Do you guys ever read the stories you right? This isn't a case of a failed justice system. But a case of poor judgment on her behalf. Why would you keep an incompetent lawyer? Who cares if it is a family friend a public defender would have been better in this case.
Incredible article (and well written). Nicely done. One thing I don't get (and maybe I missed it as I was watching Jose Fernandez pitch his final game of the season while reading this), was that if Heidle was the shooter, did he have any motive? Or was he just supposedly a violent and sadistic jerk?
Incredible article (and well written). Nicely done. One thing I don't get (and maybe I missed it as I was watching Jose Fernandez pitch his final game of the season while reading this), was that if Heidle was the shooter, did he have any motive?
@CybrdoogieThanks for your comment. This story was based on court records, police documents, and concrete charges. The claims you've mentioned never merited a single charge, and, as such, weren't of much consequence to this story. Virginia Larzelere is no longer on death row, correct. We mentioned that fact within the first 500 words of the story -- and again at the end. Much appreciation for your reading.

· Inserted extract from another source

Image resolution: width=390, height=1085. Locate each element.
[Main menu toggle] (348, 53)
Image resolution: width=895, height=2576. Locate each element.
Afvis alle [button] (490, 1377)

@FatHand There was no motive, he was just introduced as a suspect in Jason's trial to show that they didn't ID the shooter as Jason for sure. It wouldn't have been useful in Virginia's trial, since she was convicted of hiring someone to murder her husband. Whether she hired her son Jason or Steven is the "reasonable doubt" that they used to get Jason off the hook, but Virginia was still involved in both those scenarios.
I am sorry but the title of the article is pretty disingenuous. Yes, you did commment on her no longer being on death row but the title of the article does not reflect that development. You interviewed Virginia a few times for the article and could have easily asked her about the shooting of her first husband as well as the situation with the second husband. There are numerous newspaper articles widely available on the net referencing both situations. Didn't you do any research before writing this piece?
Instead of an objective article, your article sounds like a fluff piece demanding action for a wrongly-convicted woman. Virginia Larzelere is anything but that.
I would be interested if she mentioned David and Benjamin to you at all during your interviews. If not, like I said--very telling.